_The problem:_ Repeat all entries exactly.
The records Start Marker
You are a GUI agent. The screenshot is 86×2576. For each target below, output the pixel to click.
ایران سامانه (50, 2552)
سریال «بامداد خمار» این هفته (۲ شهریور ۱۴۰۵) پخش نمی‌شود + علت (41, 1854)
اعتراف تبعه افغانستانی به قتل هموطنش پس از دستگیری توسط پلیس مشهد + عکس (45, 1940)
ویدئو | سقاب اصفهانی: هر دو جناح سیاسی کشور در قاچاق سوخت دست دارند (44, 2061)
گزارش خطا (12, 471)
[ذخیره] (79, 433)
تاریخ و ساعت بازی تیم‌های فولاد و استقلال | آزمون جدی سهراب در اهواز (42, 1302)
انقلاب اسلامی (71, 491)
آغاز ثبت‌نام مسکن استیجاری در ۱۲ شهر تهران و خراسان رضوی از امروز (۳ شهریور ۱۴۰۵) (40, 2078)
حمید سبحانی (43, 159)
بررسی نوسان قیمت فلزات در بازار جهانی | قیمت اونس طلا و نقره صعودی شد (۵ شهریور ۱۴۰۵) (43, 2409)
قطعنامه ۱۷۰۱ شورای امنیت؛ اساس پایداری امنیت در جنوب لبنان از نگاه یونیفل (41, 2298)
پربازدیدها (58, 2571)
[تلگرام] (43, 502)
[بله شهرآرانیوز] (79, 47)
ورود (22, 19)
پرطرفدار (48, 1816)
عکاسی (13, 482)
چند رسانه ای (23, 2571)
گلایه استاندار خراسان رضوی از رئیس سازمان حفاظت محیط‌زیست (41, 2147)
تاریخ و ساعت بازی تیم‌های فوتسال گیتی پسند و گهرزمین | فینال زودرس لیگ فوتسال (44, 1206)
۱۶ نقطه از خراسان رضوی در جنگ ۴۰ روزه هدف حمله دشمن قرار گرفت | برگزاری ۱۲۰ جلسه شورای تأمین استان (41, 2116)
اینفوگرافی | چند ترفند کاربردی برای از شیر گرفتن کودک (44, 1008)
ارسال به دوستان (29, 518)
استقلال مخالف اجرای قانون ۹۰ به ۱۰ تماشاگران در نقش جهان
The records End Marker
_Result below:_
You are a GUI agent. The screenshot is 86×2576. For each target below, output the pixel to click.
ایران سامانه (50, 2552)
سریال «بامداد خمار» این هفته (۲ شهریور ۱۴۰۵) پخش نمی‌شود + علت (41, 1854)
اعتراف تبعه افغانستانی به قتل هموطنش پس از دستگیری توسط پلیس مشهد + عکس (45, 1940)
ویدئو | سقاب اصفهانی: هر دو جناح سیاسی کشور در قاچاق سوخت دست دارند (44, 2061)
گزارش خطا (12, 471)
[ذخیره] (79, 433)
تاریخ و ساعت بازی تیم‌های فولاد و استقلال | آزمون جدی سهراب در اهواز (42, 1302)
انقلاب اسلامی (71, 491)
آغاز ثبت‌نام مسکن استیجاری در ۱۲ شهر تهران و خراسان رضوی از امروز (۳ شهریور ۱۴۰۵) (40, 2078)
حمید سبحانی (43, 159)
بررسی نوسان قیمت فلزات در بازار جهانی | قیمت اونس طلا و نقره صعودی شد (۵ شهریور ۱۴۰۵) (43, 2409)
قطعنامه ۱۷۰۱ شورای امنیت؛ اساس پایداری امنیت در جنوب لبنان از نگاه یونیفل (41, 2298)
پربازدیدها (58, 2571)
[تلگرام] (43, 502)
[بله شهرآرانیوز] (79, 47)
ورود (22, 19)
پرطرفدار (48, 1816)
عکاسی (13, 482)
چند رسانه ای (23, 2571)
گلایه استاندار خراسان رضوی از رئیس سازمان حفاظت محیط‌زیست (41, 2147)
تاریخ و ساعت بازی تیم‌های فوتسال گیتی پسند و گهرزمین | فینال زودرس لیگ فوتسال (44, 1206)
۱۶ نقطه از خراسان رضوی در جنگ ۴۰ روزه هدف حمله دشمن قرار گرفت | برگزاری ۱۲۰ جلسه شورای تأمین استان (41, 2116)
اینفوگرافی | چند ترفند کاربردی برای از شیر گرفتن کودک (44, 1008)
ارسال به دوستان (29, 518)
استقلال مخالف اجرای قانون ۹۰ به ۱۰ تماشاگران در نقش جهان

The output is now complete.